COUNCIL BLUFFS, Iowa — Mitt Romney, battling to stop Mike Huckabee's surge in the nation's first voting state, has unleashed a television and mail attack on the former Arkansas governor.
On the eve of the last scheduled Republican presidential candidates' debate before Iowa's caucuses Jan. 3, Romney launched a 30-second television ad Tuesday in Iowa blasting Huckabee's record on immigration.
Huckabee fought back gently but firmly, likening the former Massachusetts governor to an elementary school tattler.
"We didn't like it when we were in the third grade," Huckabee told a news conference in this western Iowa city. "We don't like it now. Usually the tattler is not the most popular kid in the classroom."
Huckabee defended his immigration stance by welcoming the support of James Gilchrist, the controversial founder of the Minuteman Project, a citizens group that tries to monitor U.S. borders to prevent illegal immigration.
Gilchrist and Huckabee were told that some view the Minutemen as an angry band of self-appointed vigilantes.
"I'm not angry at anyone," Huckabee replied. "I'm angry at the government. I'm not angry immigrants want to come here."
Huckabee and Romney will be face to face Wednesday when they and other Republican candidates meet in the Des Moines Register debate. Huckabee, who opened a 12-point lead over Romney in last week's McClatchy-MSNBC poll of Iowa, has become the favorite target of his Republican opponents.
Former Tennessee Sen. Fred Thompson charged Tuesday that Huckabee had changed his position on the Cuba trade embargo "after it became politically inconvenient."

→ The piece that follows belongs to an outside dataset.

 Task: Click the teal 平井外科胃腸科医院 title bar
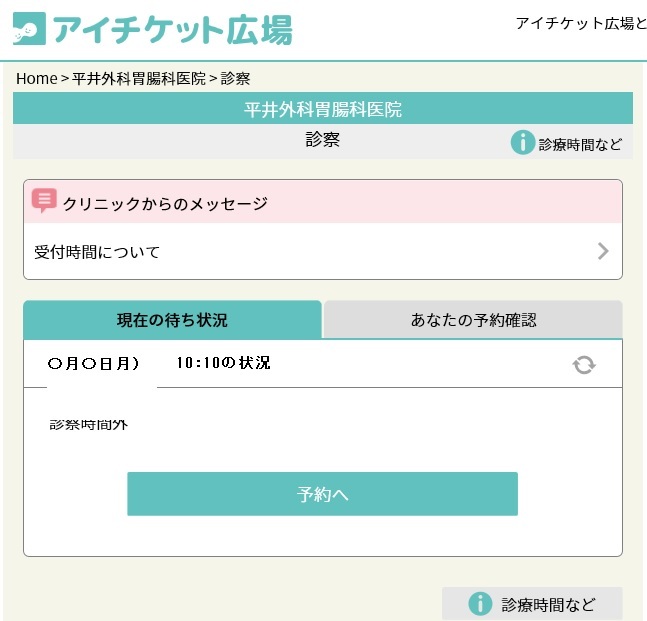323,109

Florida holds a primary Jan. 29, and Thompson clearly was eyeing the state's politically active Cuban-American community. He toured Miami's "Little Havana" on Monday. He criticized Huckabee on the embargo in a statement released Tuesday.

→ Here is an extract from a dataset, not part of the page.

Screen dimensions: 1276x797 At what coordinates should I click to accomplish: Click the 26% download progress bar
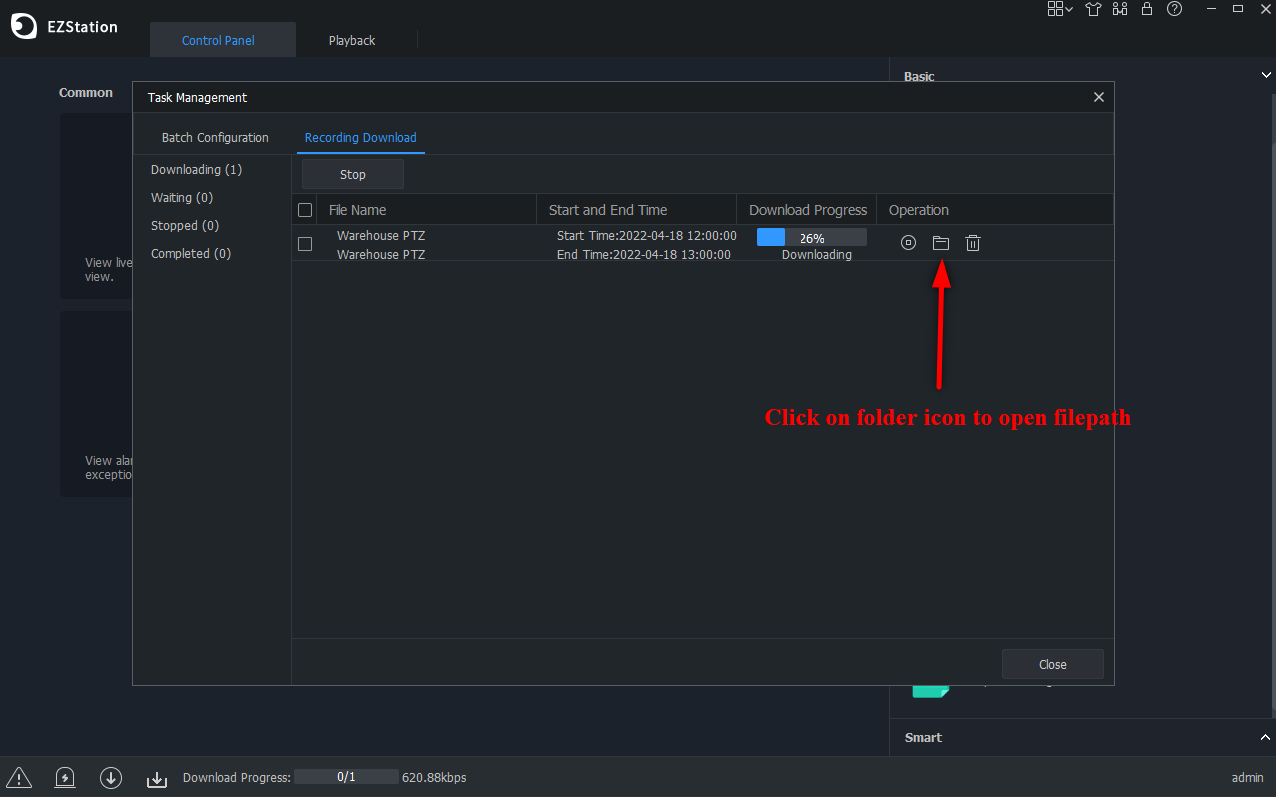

Huckabee opposed the Cuba trade embargo in 2002, saying it was hurting Arkansas' agricultural interests. Earlier this week, he said he favored the embargo, saying that as president he had to think about the entire nation's interests.
As for Romney, who led Iowa polls until recently, analysts said he was taking a big but necessary gamble by sharpening his criticism.
"Romney really doesn't have much choice. The question is, will he come across as mean?" said Tobe Berkovitz, the interim dean of communication at Boston University.
The Romney ad is carefully scripted to make him appear as though he's not attacking Huckabee personally, but simply pointing out issue differences. That's an important distinction, said John G. Geer, a professor of political science at Vanderbilt University, in Nashville, Tenn.
"The public often thinks of negative advertising as a personal attack," he said. "But people think it's fair game to attack on issues."
The Romney ad begins with an announcer pointing out how the two men are "two former governors, two good family men. Both pro-life; both support a constitutional amendment protecting traditional marriage."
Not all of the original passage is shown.